## Start PASSAGE PROVIDED
Making an ascii animation

# July 15, 2025

Ascii art

If you're in the market for a new terminal app, there's a surprising number of options to choose right now. Ghostty's one way to go - authored as a full open source project by Mitchell Hashimoto.1

Ghostty is a minimalist terminal emulator. So is their website: just an animation with a download button. But this animation really caught my eye. It's running at 24fps with proper aspect ratio correction, color-aware filtering, and accurate luminance mapping. And it's all in ascii. Chic.

Thankfully they open sourced the original video and the conversion script so we can see exactly how they did it.

The video

Screenshot of video

The terminal graphic starts its life as a video file, which is probably no surprise since the ascii animation renders at a high framerate as well. I doubted you'd go through the effort of trying to work up something that sophisticated in a non-animation editor.

Interestingly, the file itself doesn't loop smoothly. The last frame doesn't transition cleanly back to the first frame, so there's a visible "pop" if you just loop the raw video. The website doesn't have this same kind of pop and in fact the checked-in first frame isn't equal to the first frame of the video.

My guess is they're used a cropped version of the video when they actually generated the animation.

Color filtering

Okay, let's look at the conversion script. It's written bash and it's actually pretty short, since it leans on just a few algorithms.

Making "images" in ascii is really just choosing the text that you want in each spot. Negative space (no text) becomes just as important as the positive space where you put text itself. Rather than converting every pixel to ASCII, it uses a distance-based filter to only render pixels that are close to two target colors:

BLUE="0,0,230"
BLUE_DISTANCE_TOLERANCE=90

WHITE="215,215,215"
WHITE_DISTANCE_TOLERANCE=140

How to define "closeness" here?
## End PASSAGE PROVIDED
## Start DATASET RECORDS
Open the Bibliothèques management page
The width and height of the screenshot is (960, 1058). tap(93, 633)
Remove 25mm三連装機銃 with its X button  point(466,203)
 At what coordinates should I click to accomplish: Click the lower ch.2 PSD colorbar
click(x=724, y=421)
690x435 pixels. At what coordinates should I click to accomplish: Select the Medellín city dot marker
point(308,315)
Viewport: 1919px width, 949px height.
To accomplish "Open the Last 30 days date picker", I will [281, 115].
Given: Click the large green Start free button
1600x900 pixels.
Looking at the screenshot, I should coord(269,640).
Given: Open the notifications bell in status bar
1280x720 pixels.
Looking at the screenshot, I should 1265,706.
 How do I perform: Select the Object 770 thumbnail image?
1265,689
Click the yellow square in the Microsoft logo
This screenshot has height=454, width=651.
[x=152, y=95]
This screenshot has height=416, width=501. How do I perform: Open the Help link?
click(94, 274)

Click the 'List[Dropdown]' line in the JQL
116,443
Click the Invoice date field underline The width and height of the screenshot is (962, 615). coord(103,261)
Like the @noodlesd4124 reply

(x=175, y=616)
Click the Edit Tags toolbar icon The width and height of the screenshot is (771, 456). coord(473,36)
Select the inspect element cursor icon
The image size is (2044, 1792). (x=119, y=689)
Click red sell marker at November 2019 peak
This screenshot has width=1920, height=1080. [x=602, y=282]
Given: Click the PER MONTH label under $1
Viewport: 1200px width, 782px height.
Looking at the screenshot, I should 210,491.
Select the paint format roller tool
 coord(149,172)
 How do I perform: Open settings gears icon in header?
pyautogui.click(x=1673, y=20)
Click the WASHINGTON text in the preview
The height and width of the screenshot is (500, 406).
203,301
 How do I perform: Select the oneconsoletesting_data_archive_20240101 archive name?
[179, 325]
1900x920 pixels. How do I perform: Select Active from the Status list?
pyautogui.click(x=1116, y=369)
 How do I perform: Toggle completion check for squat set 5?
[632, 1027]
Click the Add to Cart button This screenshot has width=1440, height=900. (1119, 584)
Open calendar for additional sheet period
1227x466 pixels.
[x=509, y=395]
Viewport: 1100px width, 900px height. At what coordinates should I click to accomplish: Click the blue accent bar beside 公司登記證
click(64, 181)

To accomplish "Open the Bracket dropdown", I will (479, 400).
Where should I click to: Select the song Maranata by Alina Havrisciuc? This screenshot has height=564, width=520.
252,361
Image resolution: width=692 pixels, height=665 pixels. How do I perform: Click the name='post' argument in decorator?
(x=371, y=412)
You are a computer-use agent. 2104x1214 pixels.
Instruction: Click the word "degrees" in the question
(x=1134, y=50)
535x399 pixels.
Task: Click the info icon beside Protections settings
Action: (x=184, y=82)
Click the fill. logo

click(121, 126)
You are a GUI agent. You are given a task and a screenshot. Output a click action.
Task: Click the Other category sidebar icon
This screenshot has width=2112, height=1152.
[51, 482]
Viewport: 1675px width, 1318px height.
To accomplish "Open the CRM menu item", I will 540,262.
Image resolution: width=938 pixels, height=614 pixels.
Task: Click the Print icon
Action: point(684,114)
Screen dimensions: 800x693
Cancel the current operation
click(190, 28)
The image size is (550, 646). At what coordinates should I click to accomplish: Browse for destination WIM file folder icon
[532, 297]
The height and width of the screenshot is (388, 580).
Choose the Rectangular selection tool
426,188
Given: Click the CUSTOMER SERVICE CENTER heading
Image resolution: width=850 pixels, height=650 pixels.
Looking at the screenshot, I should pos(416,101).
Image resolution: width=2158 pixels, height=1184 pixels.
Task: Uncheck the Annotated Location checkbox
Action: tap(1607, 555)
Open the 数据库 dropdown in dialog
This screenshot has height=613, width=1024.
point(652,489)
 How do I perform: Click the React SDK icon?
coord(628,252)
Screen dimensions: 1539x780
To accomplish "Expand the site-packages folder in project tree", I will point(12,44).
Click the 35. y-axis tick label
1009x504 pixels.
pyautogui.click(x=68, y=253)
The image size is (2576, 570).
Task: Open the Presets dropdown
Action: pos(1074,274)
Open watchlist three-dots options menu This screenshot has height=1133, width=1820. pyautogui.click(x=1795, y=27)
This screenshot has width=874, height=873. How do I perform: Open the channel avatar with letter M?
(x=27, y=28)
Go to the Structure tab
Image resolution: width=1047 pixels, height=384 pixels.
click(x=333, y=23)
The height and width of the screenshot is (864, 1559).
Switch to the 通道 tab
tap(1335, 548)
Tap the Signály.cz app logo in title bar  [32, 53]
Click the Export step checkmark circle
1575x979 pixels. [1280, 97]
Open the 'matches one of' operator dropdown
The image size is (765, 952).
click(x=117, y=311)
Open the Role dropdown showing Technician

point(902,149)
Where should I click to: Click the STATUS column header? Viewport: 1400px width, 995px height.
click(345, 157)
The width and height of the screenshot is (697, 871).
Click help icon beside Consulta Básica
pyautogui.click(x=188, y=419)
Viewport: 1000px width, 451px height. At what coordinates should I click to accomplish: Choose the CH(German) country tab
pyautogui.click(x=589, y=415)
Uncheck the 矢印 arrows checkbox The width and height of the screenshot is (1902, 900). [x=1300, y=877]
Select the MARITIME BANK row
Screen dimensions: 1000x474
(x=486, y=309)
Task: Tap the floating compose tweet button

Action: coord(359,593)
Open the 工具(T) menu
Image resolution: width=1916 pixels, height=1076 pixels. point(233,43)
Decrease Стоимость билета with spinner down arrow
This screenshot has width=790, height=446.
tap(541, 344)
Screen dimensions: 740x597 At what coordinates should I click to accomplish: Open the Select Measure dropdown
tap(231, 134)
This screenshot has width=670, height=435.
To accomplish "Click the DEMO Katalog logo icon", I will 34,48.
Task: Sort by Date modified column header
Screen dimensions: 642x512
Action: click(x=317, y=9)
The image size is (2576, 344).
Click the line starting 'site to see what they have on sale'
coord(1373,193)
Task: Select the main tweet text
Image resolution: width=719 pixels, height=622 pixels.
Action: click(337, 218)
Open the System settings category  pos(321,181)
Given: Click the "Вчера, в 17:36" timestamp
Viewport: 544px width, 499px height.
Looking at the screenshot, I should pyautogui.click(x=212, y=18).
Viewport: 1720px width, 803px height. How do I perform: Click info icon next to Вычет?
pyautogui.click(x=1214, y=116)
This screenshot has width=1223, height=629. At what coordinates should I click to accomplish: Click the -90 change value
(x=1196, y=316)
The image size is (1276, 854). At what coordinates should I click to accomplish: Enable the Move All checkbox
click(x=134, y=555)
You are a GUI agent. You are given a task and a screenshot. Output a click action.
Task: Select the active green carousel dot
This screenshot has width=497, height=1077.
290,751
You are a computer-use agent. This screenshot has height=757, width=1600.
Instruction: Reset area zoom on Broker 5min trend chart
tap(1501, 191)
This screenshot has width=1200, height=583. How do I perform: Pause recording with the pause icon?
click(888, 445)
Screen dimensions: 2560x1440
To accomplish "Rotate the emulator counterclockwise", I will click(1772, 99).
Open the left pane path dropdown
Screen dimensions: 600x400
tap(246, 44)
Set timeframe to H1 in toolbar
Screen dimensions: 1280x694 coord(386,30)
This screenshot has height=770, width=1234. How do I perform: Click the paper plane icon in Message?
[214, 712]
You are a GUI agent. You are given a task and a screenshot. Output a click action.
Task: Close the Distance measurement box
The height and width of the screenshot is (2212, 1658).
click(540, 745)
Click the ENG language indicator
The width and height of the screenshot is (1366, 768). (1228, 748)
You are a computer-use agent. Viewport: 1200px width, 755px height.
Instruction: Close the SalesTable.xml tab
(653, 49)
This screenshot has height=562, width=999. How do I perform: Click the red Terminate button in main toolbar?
## End DATASET RECORDS
● **TASK LIST**:
[1] Answer these questions from the ascii animation post:
(a) At what frame rate does the animation on the Ghostty website run?
(b) In what language is the conversion script written?
(c) What value is assigned to WHITE_DISTANCE_TOLERANCE?
[2] Pick up the post on making an ascii animation after its final line and continue writing it.

● **TASK-BY-TASK OUTPUTS**:
[1]
(a) 24fps
(b) Bash
(c) 140

[2]
color_distance_from() {
  awk -v c1="$1" -v c2="$2" '
    BEGIN {
      split(c1, a, ",");
      split(c2, b, ",");
      print abs(a[1] - b[1]) + abs(a[2] - b[2]) + abs(a[3] - b[3]);
    }
    function abs(x) { return ((x < 0) ? -x : x) }
  '
}

They're using Manhattan distance in RGB space. Manhattan distance isn't the most perceptually accurate way to measure color similarity2, but it works great here because the colors are so uniform.

Manhattan distance just adds up the absolute differences between each RGB channel. So comparing (255,0,0) red to (0,255,0) green gives you |255-0| + |0-255| + |0-0| = 510. The maximum possible distance between any two RGB colors is 765 (when comparing pure white to pure black).

This creates a sparse representation where only the most visually important pixels survive the filtering process. The blue represents the border of the ghostty logo elements, while white captures the inner part of the ghost. Everything else (black background and back inner border) becomes empty space that we just won't fill with ascii text.

An aside on luminance

Time for some light color theory. Luminance is the measure of how bright a color appears to human vision. This isn't the same as simply averaging RGB values within some region because in practice our eyes don't perceive all colors as equally bright.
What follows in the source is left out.